# Double shot, ristretto and lungo



## picalilli (Jun 13, 2019)

Hi all,

been playing around with new DTP and mignon set up for a few weeks now. One thing that's really confusing me is the question of exactly how much is a double espresso? General answer to this online seems to be that a double is 60ml, but then when people talk about ratios on double shots they tend to say 2:1 or 1.5:1 ...if I'm using 18g espresso then that would mean a shot of around 36 or 27 grams, which is well under what I suppose 60ml would end up being in weight...(I'm guessing 60ml is more or less 60g, give or take?)

i know the answer to this is likely to be 'whatever tastes good to you' but it would be interesting to know what the standard is. Or have I got this confused entirely?

with the beans I'm using at the minute I'm using about 18g in and getting around 32g in 25 seconds. But then I see people talking about looking for 50-60g and wondering if I'm pulling ristretto sizes...This is on the sage DTP so that timing includes pre-infusion, not sure if that matters...

thanks!


----------



## MWJB (Feb 28, 2012)

A double brewed shot is any shot, of any output weight, that is brewed from the double basket (18g in your case). If you are pulling 32g out, then that is fairly short, you could call it a ristretto if you felt like it, you could also call it Clive ...if it tastes good, what does it matter what you call it? I pull anything up to 80g from 18g, I don't name the shots.

If you split a shot from 18g into 2 cups, then you have 2 single shots from one double brewed dose.

So, basically, ratio has nothing to do with single vs double, ratio sets the intended range of strength for the coffee you make.

Pre-infusion time is included in overall shot time.


----------



## Mrboots2u (May 10, 2013)

To add to the above which nails it

The standard is what tastes good, we all have different preferences. The weights and ratios are measures to help adjust and repeat tasty.

Ristretto, normale etc date from a time when you communicated strength of shots is a different language with different dose sizes, coffees and grinders.

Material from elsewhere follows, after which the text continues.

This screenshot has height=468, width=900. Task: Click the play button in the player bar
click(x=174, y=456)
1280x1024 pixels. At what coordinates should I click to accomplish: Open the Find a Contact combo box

And you would call the shot derek not Clive.


----------



## picalilli (Jun 13, 2019)

Thanks for the replies. I fully understand that 'what tastes good' is best. I just find it confusing that the general 'google' consensus of a double shot is 60ml, when the recommendations on ratio tend to be far lower.

Is it just the case that most people who are very into espresso just prefer shorter shots? The 2:1 ration seems to come up a lot, it was even on a bag of coffee I bought (the bag said 18g to 36g out)

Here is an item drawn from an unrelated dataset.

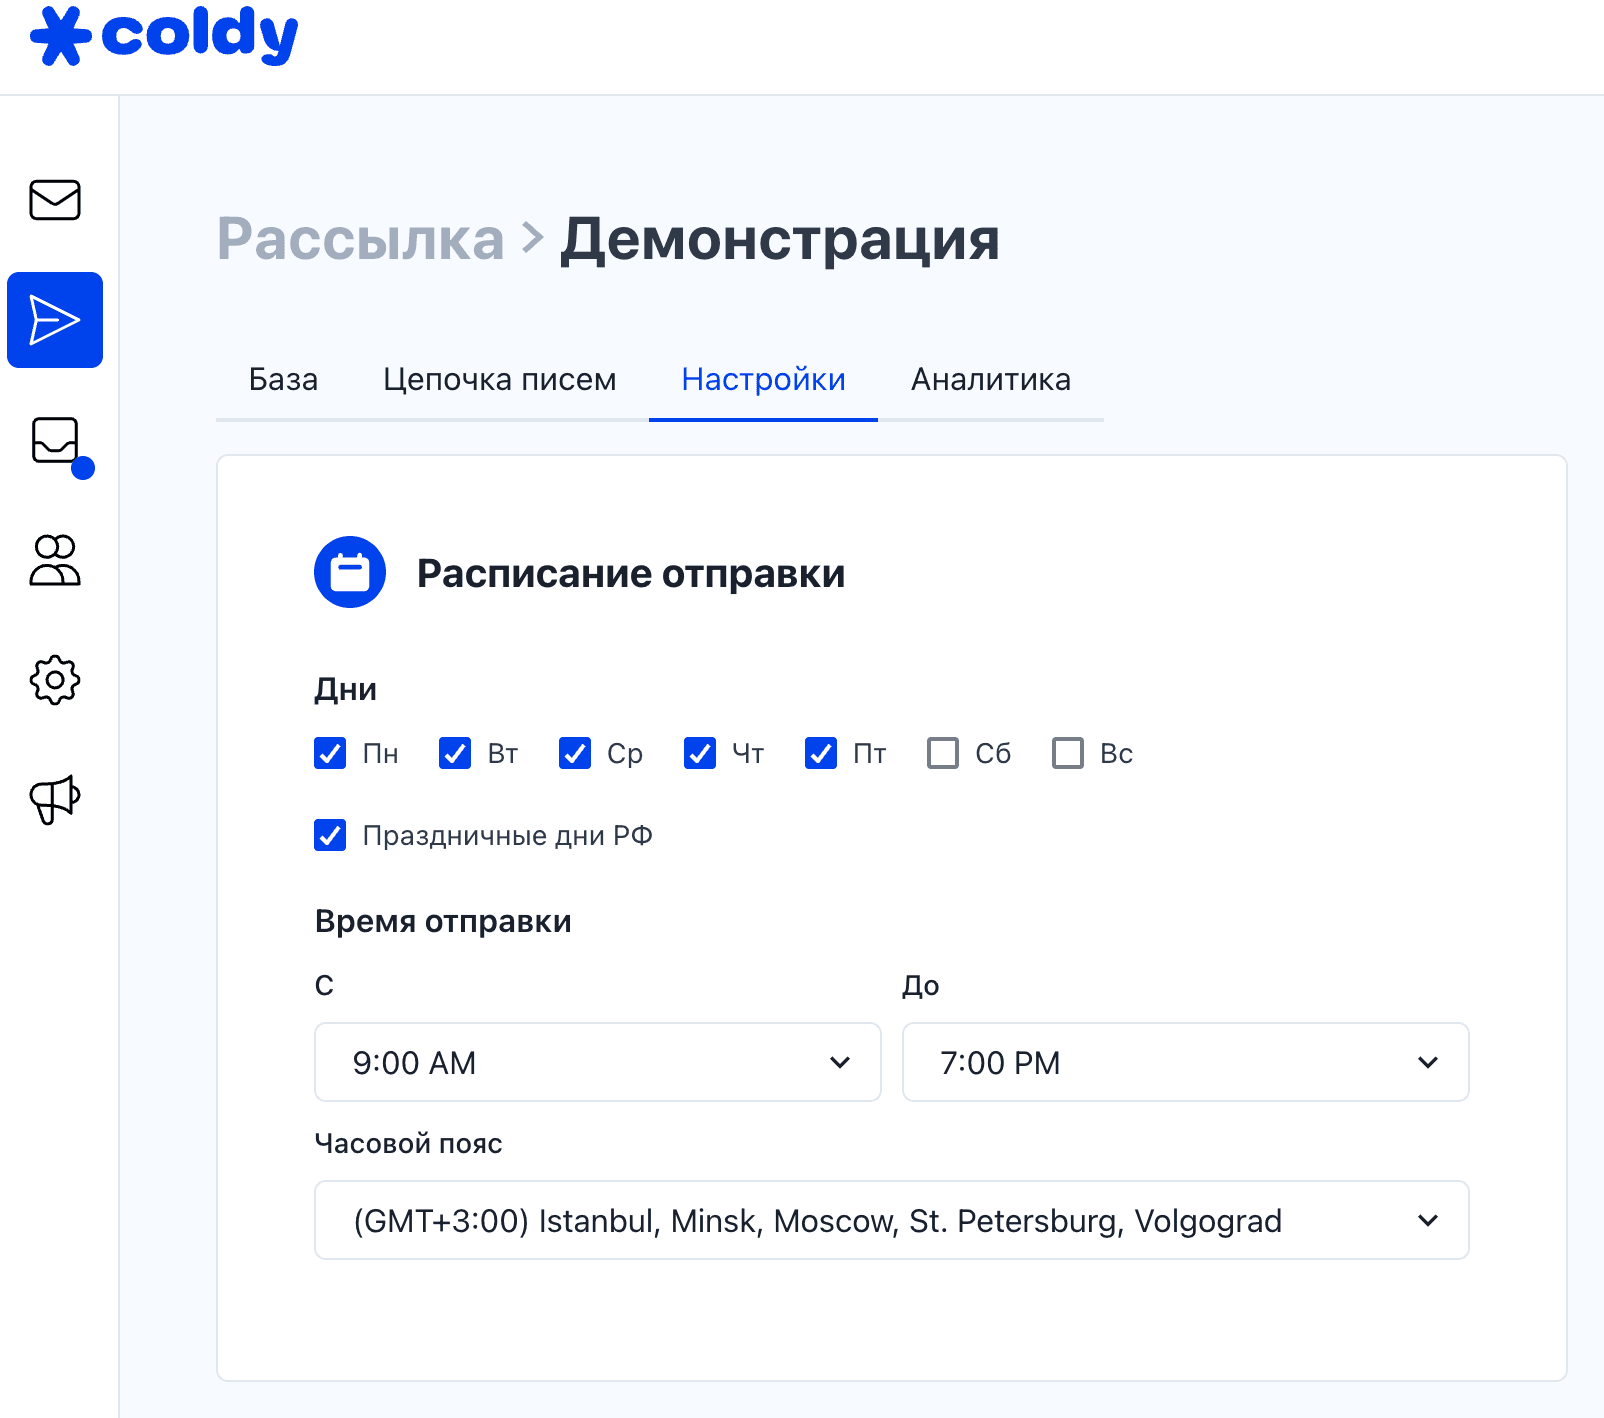
Task: Expand the Часовой пояс timezone dropdown
Action: pos(891,1220)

I'm enjoying the shots I'm drinking anyway, so it's not all that important - as has been rightly pointed out. The main reason I started trying to get to the bottom of it was that I was under the impression that pouring longer shots meant they were more bitter, so was maybe over-worrying over-extracting, but if up to 80g is still considered okay (i.e. it's not over extracting/spoiling the coffee) then I guess that makes things simpler.


----------



## Mrboots2u (May 10, 2013)

picalilli said:


> Thanks for the replies. I fully understand that 'what tastes good' is best. I just find it confusing that the general 'google' consensus of a double shot is 60ml, when the recommendations on ratio tend to be far lower.
> 
> Is it just the case that most people who are very into espresso just prefer shorter shots? The 2:1 ration seems to come up a lot, it was even on a bag of coffee I bought (the bag said 18g to 36g out)
> 
> I'm enjoying the shots I'm drinking anyway, so it's not all that important - as has been rightly pointed out. The main reason I started trying to get to the bottom of it was that I was under the impression that pouring longer shots meant they were more bitter, so was maybe over-worrying over-extracting, but if up to 80g is still considered okay (i.e. it's not over extracting/spoiling the coffee) then I guess that makes things simpler.

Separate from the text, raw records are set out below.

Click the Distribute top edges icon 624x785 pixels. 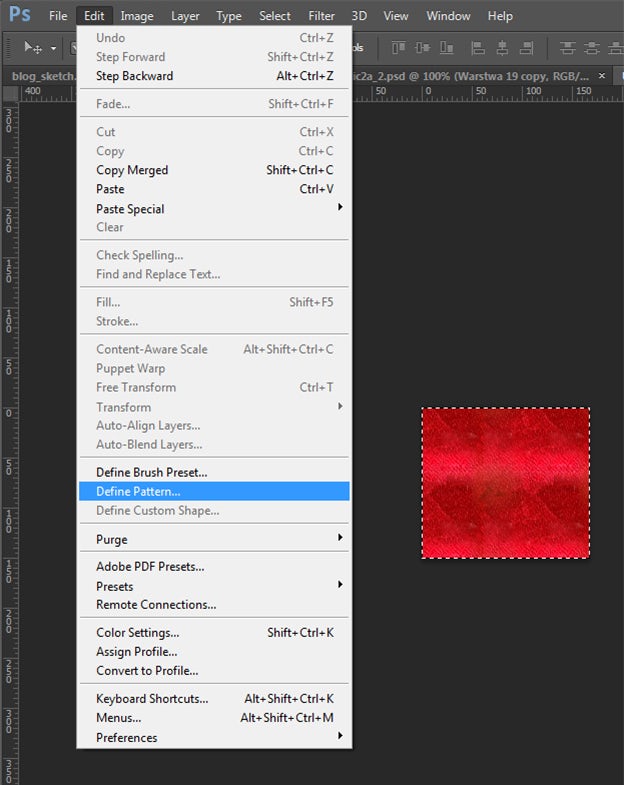pos(568,48)

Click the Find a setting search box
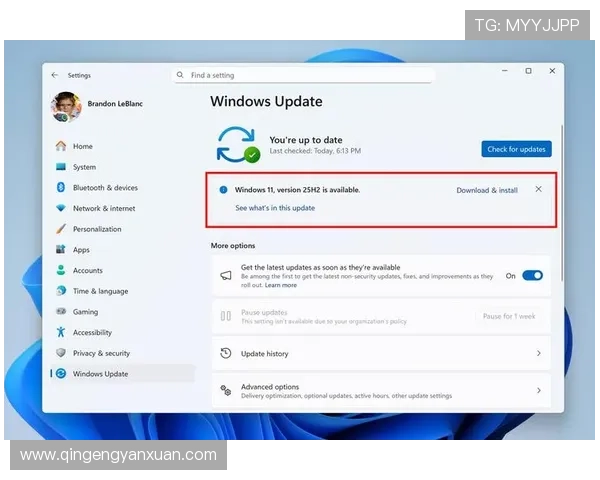tap(305, 75)
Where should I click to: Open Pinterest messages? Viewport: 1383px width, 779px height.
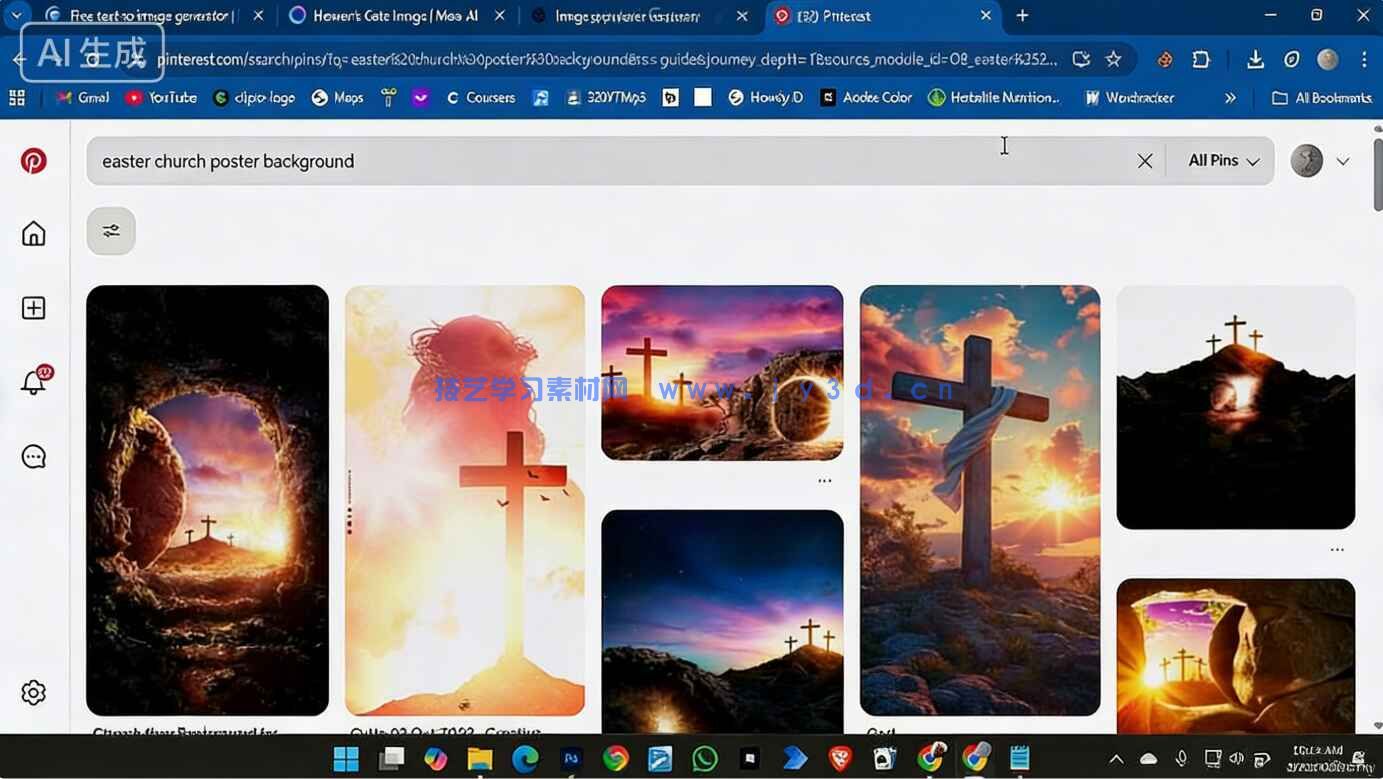pos(33,455)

 Your referrinf to a standard that is pre ratios and over extracting is reflected in the taste not in the name of the drink.


----------



## MWJB (Feb 28, 2012)

Don't worry so much about over-extraction, It's quite unlikely with light/medium roasts and shots will taste worse if you are too fine (for the chosen ratio) before you over-extract.

Some folk can probably pull more than 80g, at a coarser grind, without over-extracting, the shot may be balanced in flavour just weaker, just like my 80g shots are half as strong as a 40g shot from 18g.


----------



## Hasi (Dec 27, 2017)

MWJB said:


> Don't worry so much about over-extraction, It's quite unlikely with light/medium roasts and shots will taste worse if you are too fine (for the chosen ratio) before you over-extract.
> 
> Some folk can probably pull more than 80g, at a coarser grind, without over-extracting, the shot may be balanced in flavour just weaker, just like my 80g shots are half as strong as a 40g shot from 18g.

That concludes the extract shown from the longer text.